Medicaid and Medicare cover different portions of the health care needs of Americans. Medicaid is the only program that comprehensively covers the cost of nursing home care. Planning an estate with a reliance on Medicaid requires foresight (can you know what a client will need in three years - but not a day sooner?) and caution. While the lawyer may not go to jail, he or she may leave a client or the client's family in the lurch - a gift made today can be counted as an asset, within three years - and the gift's value can cause an extended period of ineligibility for a patient, during which the patient's family must pay for nursing home care.

Footnotes

1. The Utah manual of eligibility regulations (see note 3) is more than two hundred pages long. Utah Legal Services offers a 15-page flyer that gives more detail than this brief article. I have attempted here to highlight only some of the most important aspects of this complex program.
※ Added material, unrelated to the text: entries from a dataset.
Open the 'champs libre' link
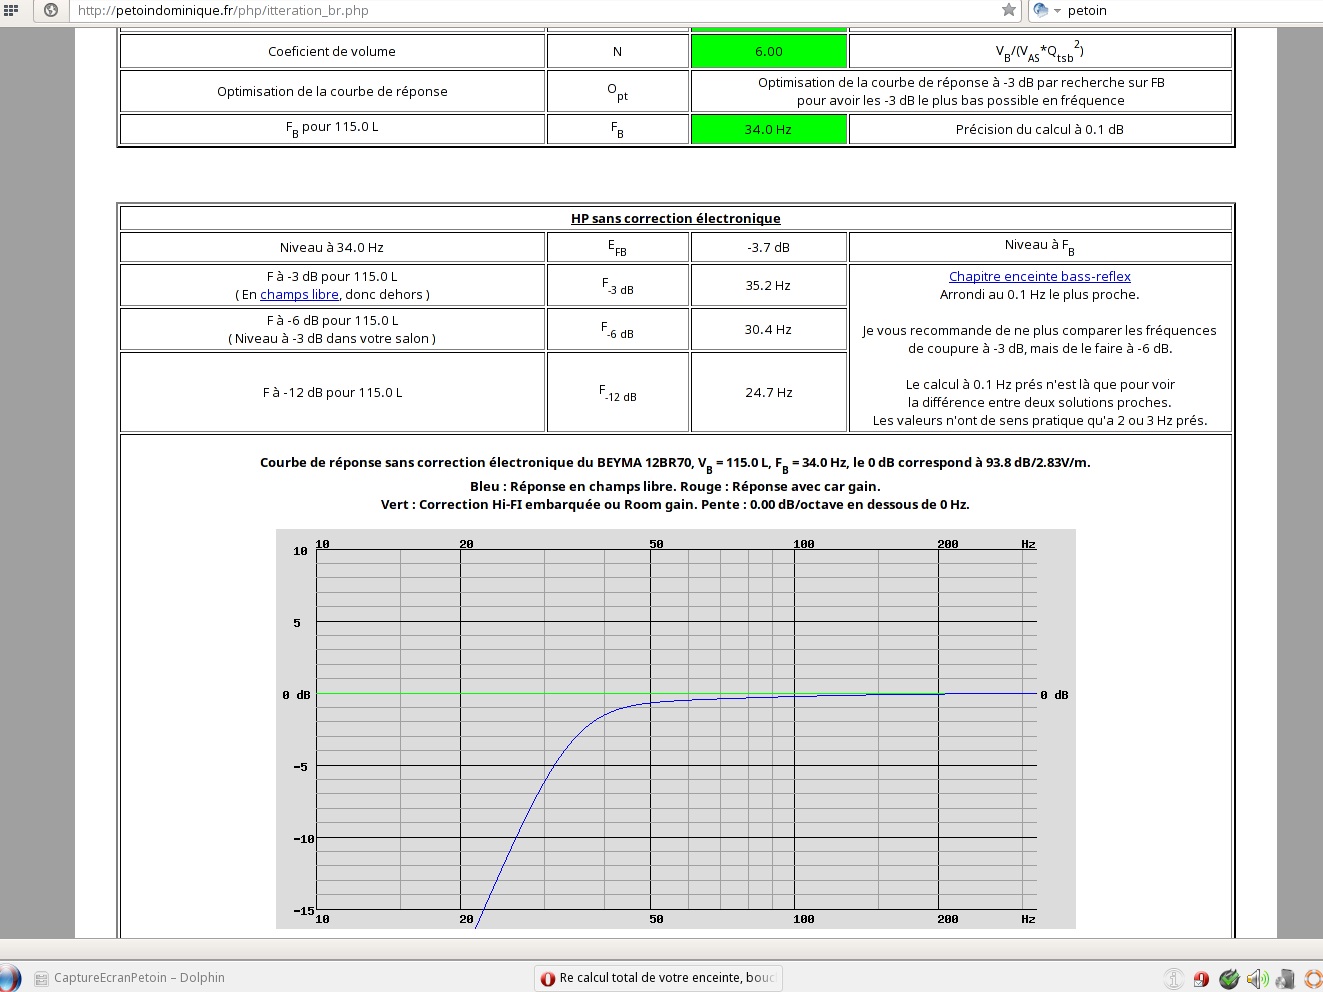The height and width of the screenshot is (992, 1323). pos(299,295)
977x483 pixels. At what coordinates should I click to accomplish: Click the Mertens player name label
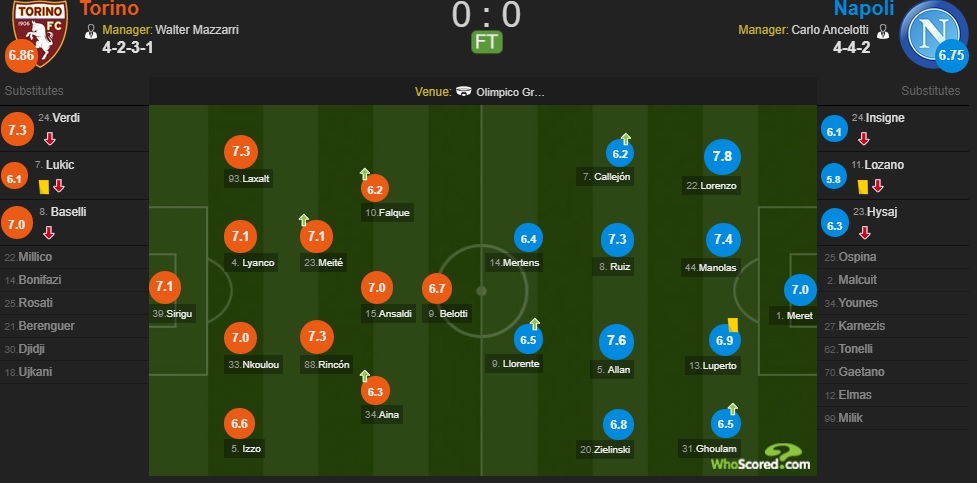[514, 263]
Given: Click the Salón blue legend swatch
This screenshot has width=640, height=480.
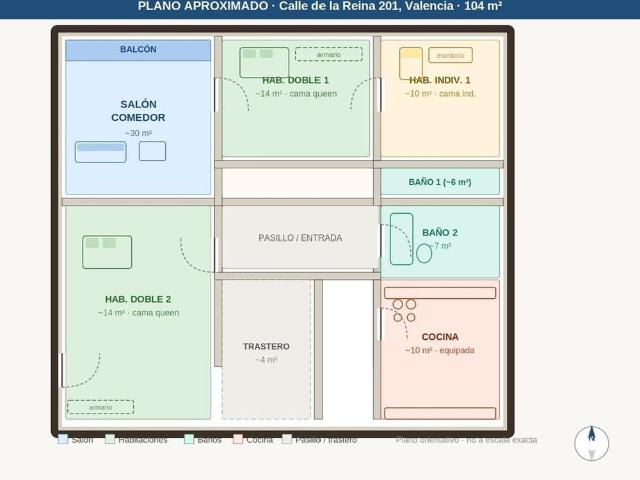Looking at the screenshot, I should click(63, 439).
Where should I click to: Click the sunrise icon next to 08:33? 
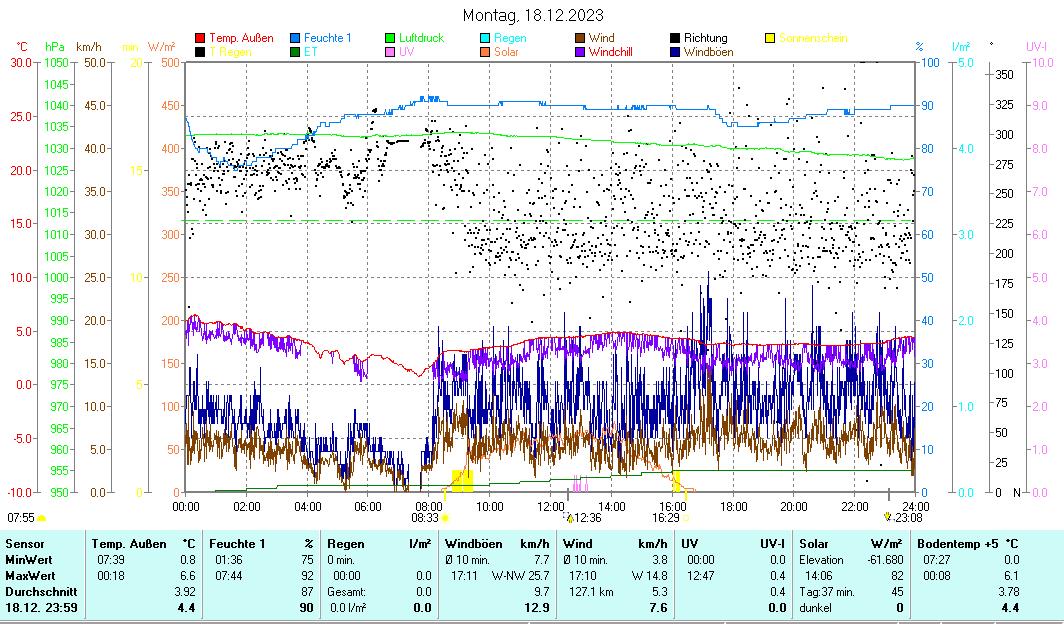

2. Medicare is codified at 42 U.S.C. ¤¤ 1395 et seq. (Title XVIII of the Social Security Act); Medicaid is codified at 42 U.S.C. ¤¤ 1396 et seq. (Title XIX of the Social Security Act). Both are administered federally by the Health Care Financing Administration (HCFA). Federal regulations are published at 42 CFR Parts 400 - 499. Utah administers Medicaid through the Utah Department of Health, Division of Health Care Financing. Eligibility determinations are based on applications submitted to the Utah Department of Workforce Services (DWS). I have reached the state's eligibility regulations through the state's website at http://sitedir.state.ut.us. Click on "State of Utah Available Infobases" and there locate the "manual" relevant to the material in this article: DWS's Volume III-M - Medicaid Nursing Home. The federal Medicaid statute is extensive, complex, redundant, convoluted, arcane, and generally not the best bedtime reading. It may have more exceptions upon exceptions upon exceptions even than the Internal Revenue Code.

3. That amount is scheduled to increase to $1451.25, effective July 1, 2001.

4. Congress enacted a punishment for the patient who tried unsuccessfully (i.e., who was found ineligible for Medicaid coverage on account of the transfers) to give away assets (the "granny goes to jail" provision). That was revised to punish the estate planner who, for a fee, arranged transfers, if the effort failed ("granny's lawyer goes to jail"). A federal District Court in New York invalidated the "lawyer" provision on behalf of a nationwide class, on constitutional bases; then-Attorney General Janet Reno announced her intention not to enforce the statutory provision nor to appeal the court decision.